Le contexte est vraiment singulier.
Dans ces conditions, faut-il s’étonner si la participation à l’enquête publique ne motive pas une part importante de la population ?
2. Les manquements dans le dossier soumis à l’enquête.
« Le permis de recherche s’applique, comme son nom l’indique , aux travaux d’exploration en vue de découvrir les gisements de substances de la classe des mines…. »
Plus clairement, le permis de recherche doit permettre de réaliser des travaux d’exploration, en vue de s’assurer que ce que l’on recherche dans le sous sol existe réellement, et avoir la garantie d’exclusivité en cas de succès. Ainsi la Sté Fonroche aurait dû entre le 10 juin 2013 et l’enquête publique réaliser des études exploratoires pour s’assurer au minimum que des failles existent à la profondeur envisagée, les localiser pour conduire les forages, et que la perméabilité du sous sol permette l’obtention du débit de 350m3/h et une température en tête supérieure à 150°C. Ces éléments nécessitent la réalisation de recherche sismiques pour rassembler des données permettant de réaliser une cartographie des strates géologiques profondes. Ces recherches sont effectuées par des sociétés spécialisées qui ont une longue expérience et du matériel, ainsi que des programmes informatiques, adaptés.
Ces études exploratoires permettent également de déterminer s’il existe des poches de gaz ou de pétrole dans la zone à forer, comme celles découvertes lors du forage abandonné de Cronenbourg dans les années 1980 en raison d’un manque de débit. Fonroche prétend que le risque est quasiment inexistant au port aux pétroles. Si tel était le cas, on peut se demander pourquoi la Sté GEOPETROL a sollicitée la prolongation de la concession d’hydrocarbures liquides ou gazeux sur le territoire de Strasbourg et alentours. Cette demande est à l’enquête publique du 20 avril au 22 mai 2015.
Comme le pétitionnaire est assuré de l’exclusivité de pouvoir exploiter la zone pour laquelle il a obtenu un permis de recherche, il serait naturel que ces éléments des études exploratoires soient intégrés au dossier d’enquête pour que le public puisse connaître précisément la trajectoire des forages, qui peuvent être déviés jusqu’à 700m du point situé en surface. Le fond du puits d’aspiration ou de rejet, sera-t-il situé sous le Rhin, sous la forêt de la Robertsau, sous les maisons, ou ailleurs ?
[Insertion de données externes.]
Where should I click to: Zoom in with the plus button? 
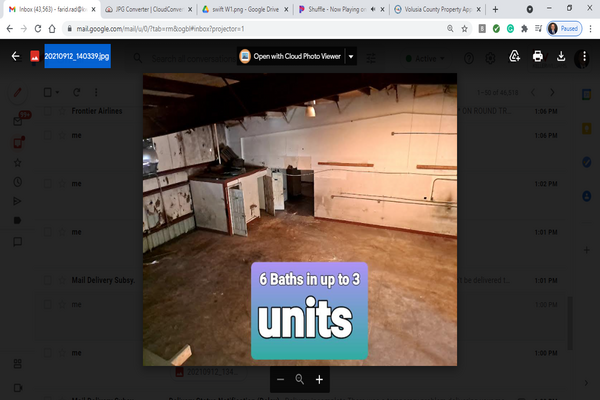[319, 380]
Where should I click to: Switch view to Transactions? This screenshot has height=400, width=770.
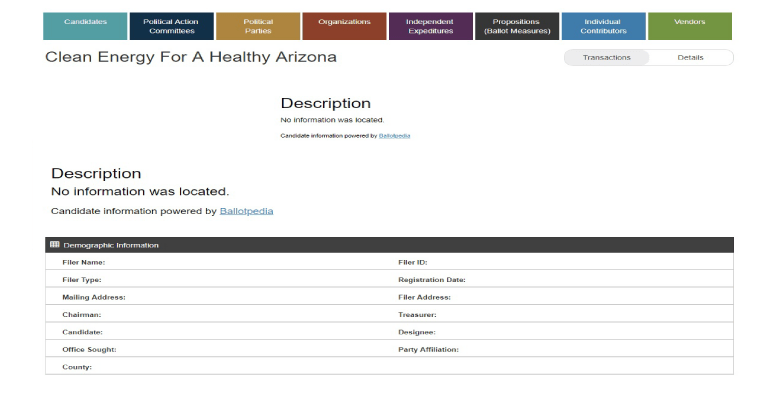(x=606, y=58)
Qu’en est-il réellement dans les dossiers d’enquête publique ?
L’étude d’impact indique que la description lithologique et structurale est donnée pour le forage effectué il y a plus de 35 ans à Cronenbourg, soit à une distance de 5 400 m du port aux pétroles et à une profondeur maximum de 3200 m. Le document met un point d’interrogation en ce qui concerne la profondeur au delà, montrant l’ignorance de la situation. Il est également fait mention de forages à Kilstett et Hoenheim, plus éloignés. Ces résultats ne préjugent aucunement de la situation réelle au port aux pétroles.
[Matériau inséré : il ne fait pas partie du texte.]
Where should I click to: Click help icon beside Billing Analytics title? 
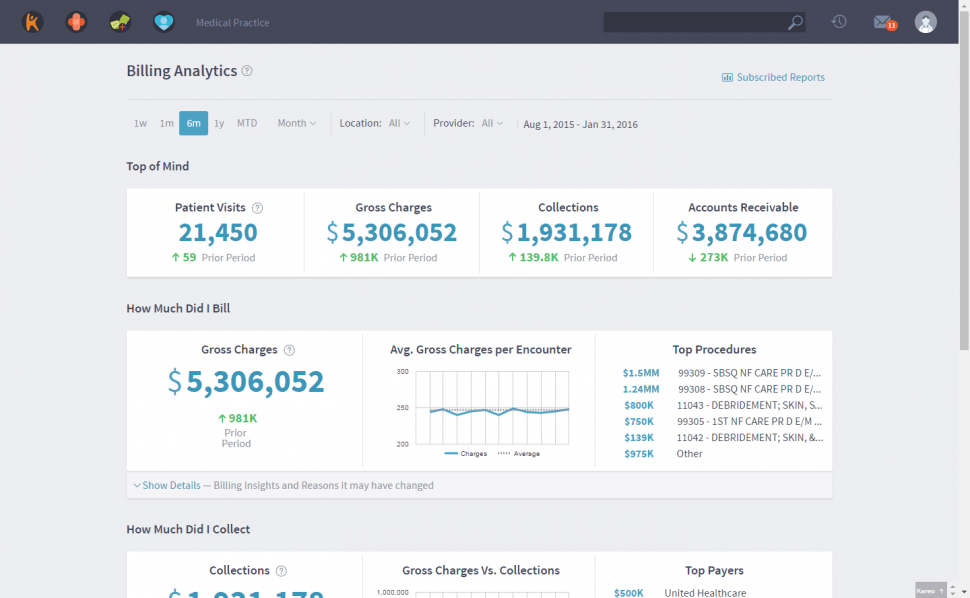247,71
Les autres informations concernant la connaissance du sous sol seraient tirées de la documentation existante. Or les rapports du Bureau de Recherches Géologique et Minière, comme les autres publications énoncées, se rapportent au fossé rhénan en général, et aucunement au site particulier concerné. La méconnaissance des détails géologiques profonds est confirmée par le rapport du
projet transfrontalier GeOrg. Ce projet financé dans le cadre du programme Interreg IV Rhin supérieur (Allemagne, Suisse, France) a pour objectif de mettre à disposition une banque de données rassemblant les informations géologiques relatives aux secteurs allemands, français et suisse du bassin rhénan. GeOrg est un excellent outil pour visualiser globalement le sous sol, mais qui, dans le cadre d’un projet précis ne suffit pas. Il doit être complété par de la recherche supplémentaire locale. L’affichage est limité à l’échelle de quelques kilomètres. S’il faut aller à l’échelle d’un secteur pour un choix précis d’implantation et de trajectoire de forages géothermiques, il faudra obligatoirement chercher des données complémentaires. Acquisition de mesures géophysiques par exemple, qui sont normalement réalisées dans le cadre d’un permis de recherches pour le choix final d’implantation des forages.
Extraits du rapport GeOrg :
Partie 1 – Rapport final page 98
«Les informations synthétisées sur les potentiels géothermiques ….montrent que la partie occidentale de la CUS constitue la zone la plus favorable du point de vue relatif compte tenu de la profondeur et de la température des réservoirs, les informations hydrauliques n’étant pas utilisables… »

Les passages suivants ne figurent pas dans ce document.